Task
Your answer should show every line of the material below that includes "Given".

*** Material for this task ***

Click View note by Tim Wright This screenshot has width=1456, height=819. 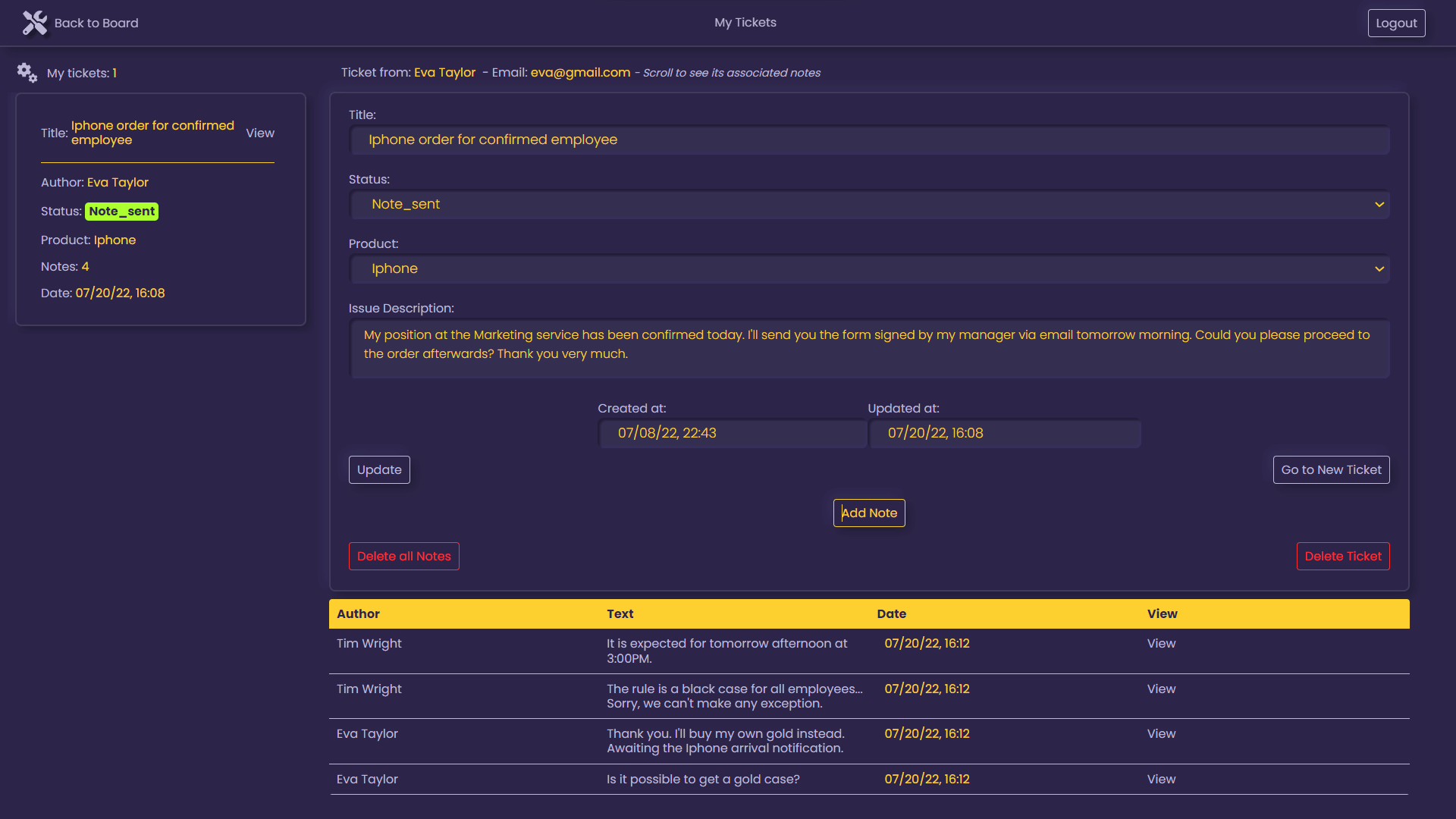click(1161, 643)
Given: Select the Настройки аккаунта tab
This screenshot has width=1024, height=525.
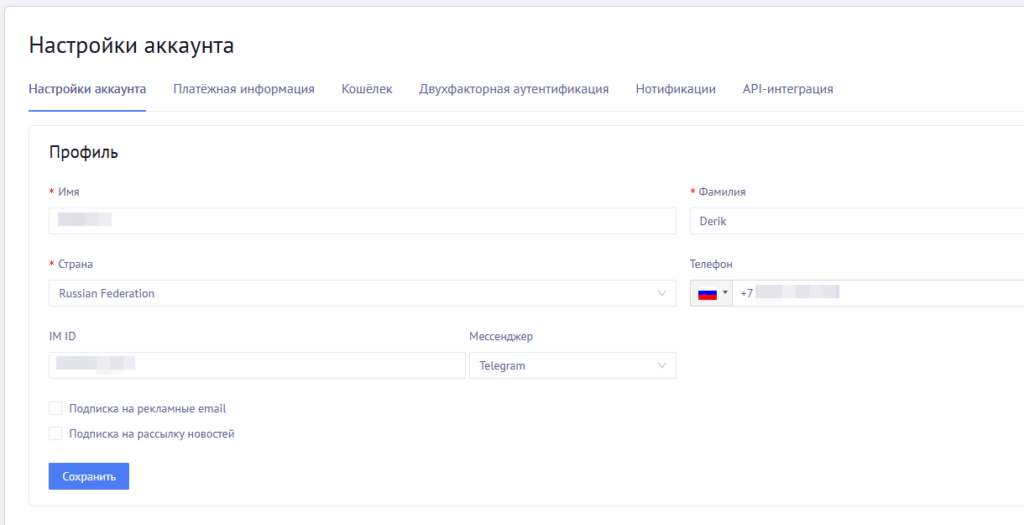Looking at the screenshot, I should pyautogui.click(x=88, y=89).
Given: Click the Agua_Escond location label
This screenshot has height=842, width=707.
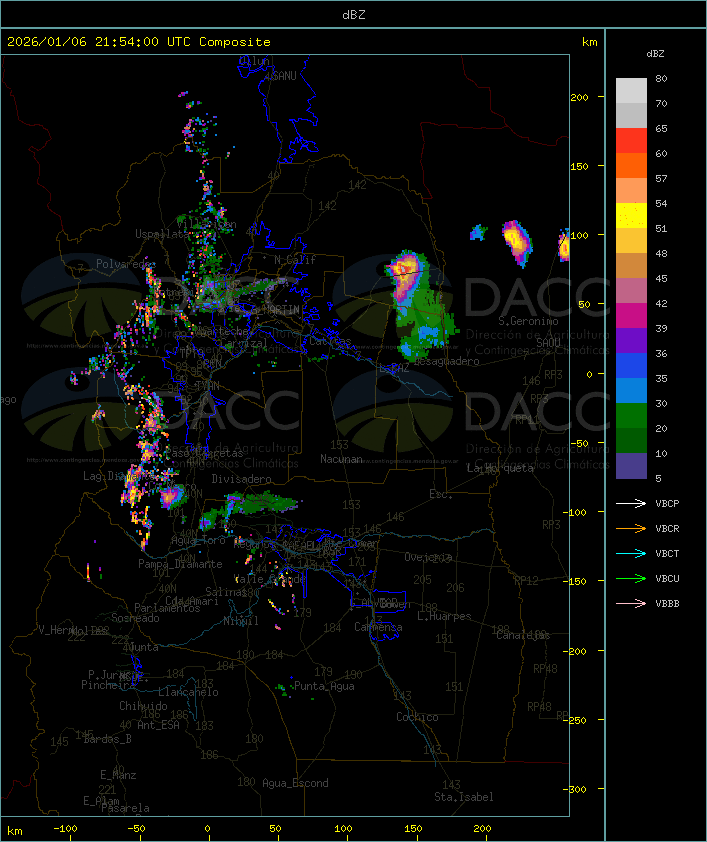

*** End of Material for this task ***
*** Material for this task ***

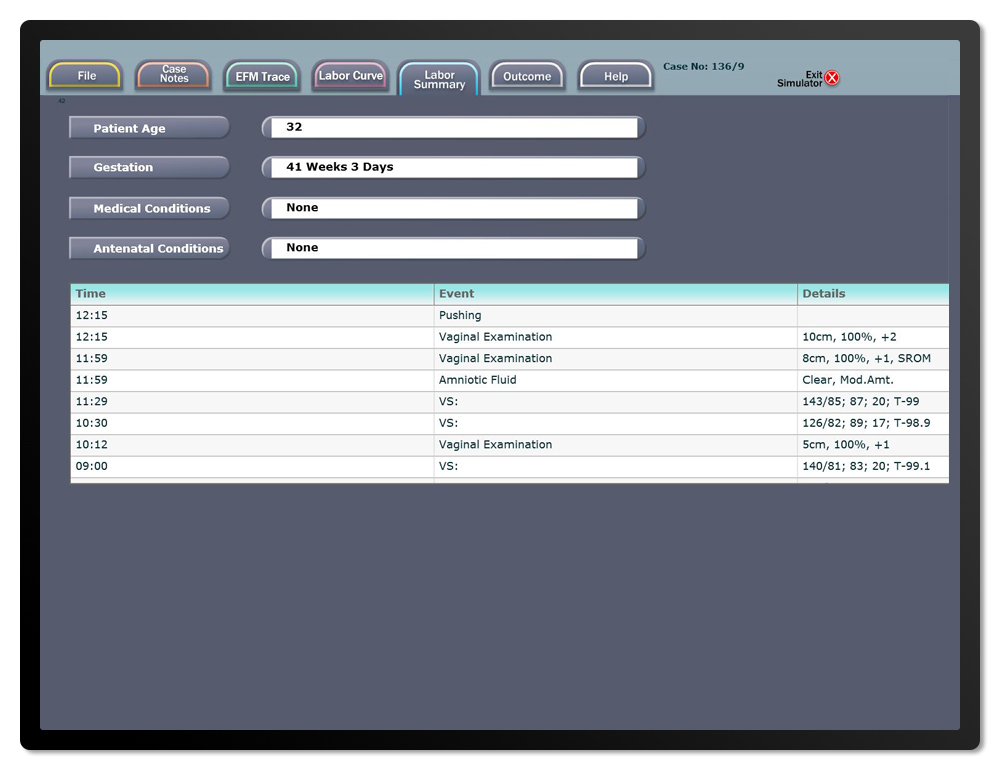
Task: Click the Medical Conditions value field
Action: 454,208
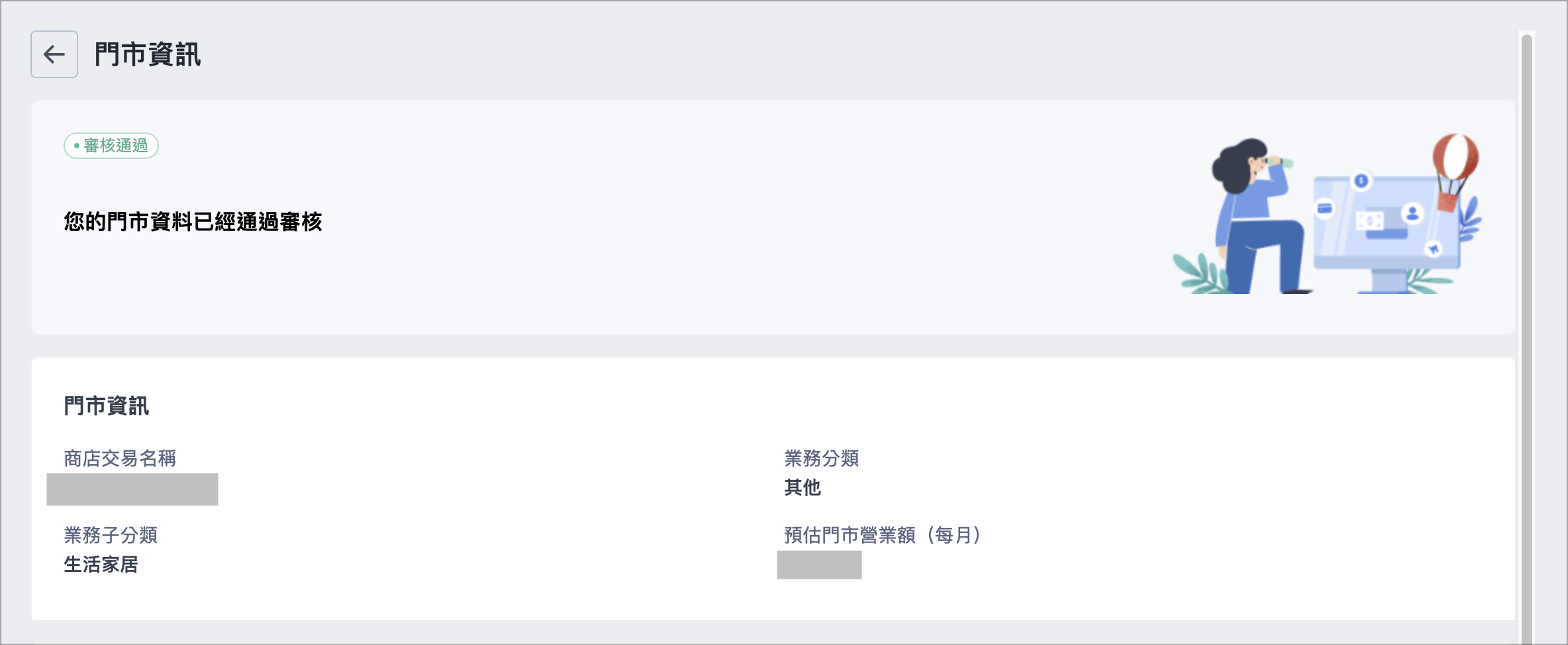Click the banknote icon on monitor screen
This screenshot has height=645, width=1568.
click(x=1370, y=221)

*** End of Material for this task ***

Answer to the problem
Given: Select the Настройки аккаунта tab
Given: Click the Agua_Escond location label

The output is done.